Member of Parliament, Rajya Sabha
- In office 1987–1997
- Succeeded by: Abani Roy
- Constituency: West Bengal

Member of Parliament, Lok Sabha
- In office 1952–1984
- Preceded by: Constituency established
- Succeeded by: Atish Chandra Sinha
- Constituency: Baharampur, West Bengal

Personal details
- Born: 13 December 1911 Dhaka, Eastern Bengal and Assam, British India (now in Dhaka Division, Bangladesh)
- Died: 21 December 1997 (aged 86) Calcutta, West Bengal, India
- Party: Revolutionary Socialist Party
- Other political affiliations: Indian National Congress; Congress Socialist Party;
- Education: BA and MA
- Alma mater: Calcutta University

= Tridib Chaudhuri =

Indian independence activist and politician

Tridib Kumar Chaudhuri (13 December 1911 – 21 December 1997) was an Indian independence activist and politician. He was a leader and founder of the Revolutionary Socialist Party and a member of Lok Sabha from Baharampur in West Bengal.

Chaudhuri was born to a middle-class zamindari family with roots in Haripur, Pabna District. He passed his BA examination in 1933 and subsequently MA in economics from the University of Calcutta as an external candidate from jail, when he was imprisoned for sedition against the colonial rule.

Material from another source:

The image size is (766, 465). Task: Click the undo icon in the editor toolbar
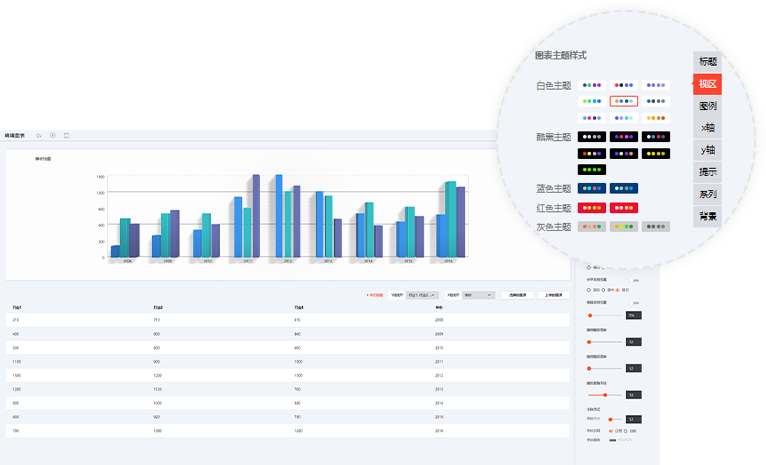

He was the joint opposition candidate for the 1974 Indian presidential election and became the first Bengali to participate in the presidential election in India. He was a member of Lok Sabha from 1952 to 1984 and Rajya Sabha from 1987 until his death in 1997. He had participated in Goa Liberation Movement. He was one of the founders of the Revolutionary Socialist Party.

==Lok Sabha experience==

Tridib Chaudhuri was present in seven Lok Sabhas, from 1952 until 1984.

• 1st Lok Sabha

• 2nd Lok Sabha

• 3rd Lok Sabha

• 4th Lok Sabha

• 5th Lok Sabha

• 6th Lok Sabha

• 7th Lok Sabha

==1974 Indian Presidential Election==

On 17 August 1974, the Election Commission of India held indirect 6th presidential elections of India. Tridib Chaudhuri lost to Fakhruddin Ali Ahmed by a margin of 189,196 votes.

==Books==

• The Swing Back: A Critical Survey of the Devious Zig-zags of CPI, Political Line (1947–50).